What this task involves: Could you find every line in the entries below that holds the word "computer" and copy it?

Extracted records:
————
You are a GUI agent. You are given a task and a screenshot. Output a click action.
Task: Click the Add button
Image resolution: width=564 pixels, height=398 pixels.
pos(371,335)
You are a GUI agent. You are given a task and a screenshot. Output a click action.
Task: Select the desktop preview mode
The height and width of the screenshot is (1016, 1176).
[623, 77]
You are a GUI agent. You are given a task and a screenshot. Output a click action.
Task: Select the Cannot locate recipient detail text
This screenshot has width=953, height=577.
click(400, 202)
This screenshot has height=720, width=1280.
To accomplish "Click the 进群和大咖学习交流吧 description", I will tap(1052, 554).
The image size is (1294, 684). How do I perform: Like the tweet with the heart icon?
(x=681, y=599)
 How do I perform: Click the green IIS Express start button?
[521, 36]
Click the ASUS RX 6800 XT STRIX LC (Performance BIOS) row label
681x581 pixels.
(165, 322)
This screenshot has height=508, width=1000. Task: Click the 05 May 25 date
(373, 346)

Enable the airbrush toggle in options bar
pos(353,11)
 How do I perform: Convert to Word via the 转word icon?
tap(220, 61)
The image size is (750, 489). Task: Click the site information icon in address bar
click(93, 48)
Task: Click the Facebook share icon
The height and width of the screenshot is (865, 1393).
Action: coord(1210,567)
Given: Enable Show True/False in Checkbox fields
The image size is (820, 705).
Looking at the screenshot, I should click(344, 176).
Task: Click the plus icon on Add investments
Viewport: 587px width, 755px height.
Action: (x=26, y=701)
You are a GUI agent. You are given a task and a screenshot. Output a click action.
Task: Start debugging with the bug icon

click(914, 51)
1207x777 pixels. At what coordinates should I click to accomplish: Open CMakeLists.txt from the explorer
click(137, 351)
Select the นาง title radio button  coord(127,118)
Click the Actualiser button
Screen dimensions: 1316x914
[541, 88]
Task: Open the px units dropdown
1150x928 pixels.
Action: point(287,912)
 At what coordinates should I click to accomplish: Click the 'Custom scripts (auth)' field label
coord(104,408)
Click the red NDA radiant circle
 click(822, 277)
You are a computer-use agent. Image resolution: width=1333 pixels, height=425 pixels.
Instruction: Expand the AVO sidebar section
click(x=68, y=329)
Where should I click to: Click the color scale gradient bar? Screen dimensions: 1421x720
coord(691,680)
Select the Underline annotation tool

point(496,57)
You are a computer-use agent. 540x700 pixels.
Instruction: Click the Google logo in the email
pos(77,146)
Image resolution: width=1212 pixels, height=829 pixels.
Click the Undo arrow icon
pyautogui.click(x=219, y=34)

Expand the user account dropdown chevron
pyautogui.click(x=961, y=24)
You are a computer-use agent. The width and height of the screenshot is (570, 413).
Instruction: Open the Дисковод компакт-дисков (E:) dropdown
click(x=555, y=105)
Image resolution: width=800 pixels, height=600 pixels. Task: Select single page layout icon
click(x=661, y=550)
————
Result of the task:
You are a computer-use agent. Image resolution: width=1333 pixels, height=425 pixels.
You are a computer-use agent. 540x700 pixels.
You are a computer-use agent. The width and height of the screenshot is (570, 413).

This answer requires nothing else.